A New Market for Battery Start-Ups?
By Claire Cain Miller
A slew of start-ups are going into the business of developing batteries to power electric cars. Yet some have hit a wall when it came time to build prototypes and manufacture the batteries because American car companies were not interested in buying them.
(Credit: Stan Honda/AFP/Getty Images)
That changed Monday, when General Motors announced that it would open a factory in Michigan to produce lithium-ion battery packs to power the 2011 Chevrolet Volt, as Lindsay Brooke reported from the auto show in Detroit.
For now, G.M. will buy the battery cells it uses to build the packs from LG Chem of South Korea. But G.M.’s announcement is good news for American battery cell start-ups, said Jim Greenberger, who heads the clean-tech practice at the law firm Reed Smith and who organized an alliance of lithium-ion battery makers to help expand the industry in the United States.
“It means that there is going to be a demand for lithium-ion battery technology in the future,” he said. “The biggest, apparently smartest folks in the room really believe that this technology is coming, and coming soon. It is a sign there is potentially a huge market.”

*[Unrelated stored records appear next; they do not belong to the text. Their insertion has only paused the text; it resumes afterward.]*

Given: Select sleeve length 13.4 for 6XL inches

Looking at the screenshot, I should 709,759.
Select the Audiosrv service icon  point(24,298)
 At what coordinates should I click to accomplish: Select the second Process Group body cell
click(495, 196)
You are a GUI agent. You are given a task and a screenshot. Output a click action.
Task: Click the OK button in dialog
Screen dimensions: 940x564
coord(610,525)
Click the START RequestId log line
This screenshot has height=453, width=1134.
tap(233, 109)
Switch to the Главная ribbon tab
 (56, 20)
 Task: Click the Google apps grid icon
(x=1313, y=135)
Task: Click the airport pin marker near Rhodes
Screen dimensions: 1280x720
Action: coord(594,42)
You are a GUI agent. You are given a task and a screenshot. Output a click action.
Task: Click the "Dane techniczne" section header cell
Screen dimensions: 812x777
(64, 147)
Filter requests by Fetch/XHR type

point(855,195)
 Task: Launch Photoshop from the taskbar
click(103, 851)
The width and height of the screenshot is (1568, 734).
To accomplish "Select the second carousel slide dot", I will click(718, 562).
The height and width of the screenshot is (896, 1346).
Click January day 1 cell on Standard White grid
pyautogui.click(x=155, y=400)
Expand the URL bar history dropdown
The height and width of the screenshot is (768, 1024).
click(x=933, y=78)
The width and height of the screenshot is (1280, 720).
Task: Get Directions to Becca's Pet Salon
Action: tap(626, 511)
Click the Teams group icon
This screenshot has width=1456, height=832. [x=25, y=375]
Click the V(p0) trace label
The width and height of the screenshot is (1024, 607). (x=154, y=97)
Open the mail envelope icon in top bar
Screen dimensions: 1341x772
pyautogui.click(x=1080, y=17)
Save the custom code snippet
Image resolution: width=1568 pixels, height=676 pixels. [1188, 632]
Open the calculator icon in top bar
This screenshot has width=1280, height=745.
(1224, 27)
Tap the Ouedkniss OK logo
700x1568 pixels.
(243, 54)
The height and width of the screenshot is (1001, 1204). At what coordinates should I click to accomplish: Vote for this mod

Lithium-ion batteries are already used in laptops and cellphones. They are still unproven at a scale necessary to power cars, but the high-density, long-lasting batteries are the most promising candidate for electric vehicles.
Most lithium-ion batteries used today are manufactured in Asia, and many start-ups have said one of their goals is to start production in the United States. As Jeff Depew, chief executive of the battery start-up Imara, has said: “We don’t want to go from being dependent on Middle East oil to Asian batteries.”
American car companies will probably not manufacture batteries themselves, because that is a lower-margin, more capital intensive business than making battery packs, said Mr. Greenberger.
However, American companies must make the cells, he said, because “he who makes the batteries will make the cars.” Manufacturing the cells themselves “remains problematic, and if we do not get U.S.-made cells, we eventually may lose control of the pack business as well, and maybe the rest of the automobile industry,” Mr. Greenberger said.
Though G.M. and other car companies are not necessarily known for innovation, he said, “the American economy will always find some of its greatest strength in start-up companies and entrepreneurs who come up with new technologies and manage to get them adopted.”